Exercise brief - Restate exactly, please, each line of the listing from the one with "March 2023 (140, 2143)" to the last, including both.

Entries shown -
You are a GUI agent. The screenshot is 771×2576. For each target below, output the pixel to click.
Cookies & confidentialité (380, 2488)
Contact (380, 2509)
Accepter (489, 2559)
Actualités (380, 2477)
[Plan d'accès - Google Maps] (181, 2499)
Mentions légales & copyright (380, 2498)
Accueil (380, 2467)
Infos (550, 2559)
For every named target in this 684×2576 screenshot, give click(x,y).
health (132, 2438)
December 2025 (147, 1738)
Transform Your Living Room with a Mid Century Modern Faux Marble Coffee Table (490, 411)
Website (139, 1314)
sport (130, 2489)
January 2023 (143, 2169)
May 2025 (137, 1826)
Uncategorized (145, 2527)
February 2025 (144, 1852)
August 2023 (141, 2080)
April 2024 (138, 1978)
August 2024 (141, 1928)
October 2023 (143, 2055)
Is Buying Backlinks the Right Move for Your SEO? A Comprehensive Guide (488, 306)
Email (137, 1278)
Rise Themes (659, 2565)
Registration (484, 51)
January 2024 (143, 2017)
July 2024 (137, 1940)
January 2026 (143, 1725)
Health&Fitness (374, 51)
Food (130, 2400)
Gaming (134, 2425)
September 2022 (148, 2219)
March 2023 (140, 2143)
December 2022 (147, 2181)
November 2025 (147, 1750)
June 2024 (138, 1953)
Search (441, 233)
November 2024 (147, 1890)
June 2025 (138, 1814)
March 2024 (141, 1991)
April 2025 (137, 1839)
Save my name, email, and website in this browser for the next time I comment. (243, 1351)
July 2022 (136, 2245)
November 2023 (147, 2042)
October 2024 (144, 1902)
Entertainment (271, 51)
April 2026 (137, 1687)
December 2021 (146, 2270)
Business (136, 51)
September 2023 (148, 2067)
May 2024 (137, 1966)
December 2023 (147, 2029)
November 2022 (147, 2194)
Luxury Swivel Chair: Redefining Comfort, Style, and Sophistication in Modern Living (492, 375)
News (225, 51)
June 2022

Answer section -
March 2023 (140, 2143)
December 2022 (147, 2181)
November 2025 (147, 1750)
June 2024 (138, 1953)
Search (441, 233)
November 2024 (147, 1890)
June 2025 (138, 1814)
March 2024 (141, 1991)
April 2025 (137, 1839)
Save my name, email, and website in this browser for the next time I comment. (243, 1351)
July 2022 (136, 2245)
November 2023 (147, 2042)
October 2024 (144, 1902)
Entertainment (271, 51)
April 2026 (137, 1687)
December 2021 (146, 2270)
Business (136, 51)
September 2023 (148, 2067)
May 2024 (137, 1966)
December 2023 (147, 2029)
November 2022 (147, 2194)
Luxury Swivel Chair: Redefining Comfort, Style, and Sophistication in Modern Living (492, 375)
News (225, 51)
June 2022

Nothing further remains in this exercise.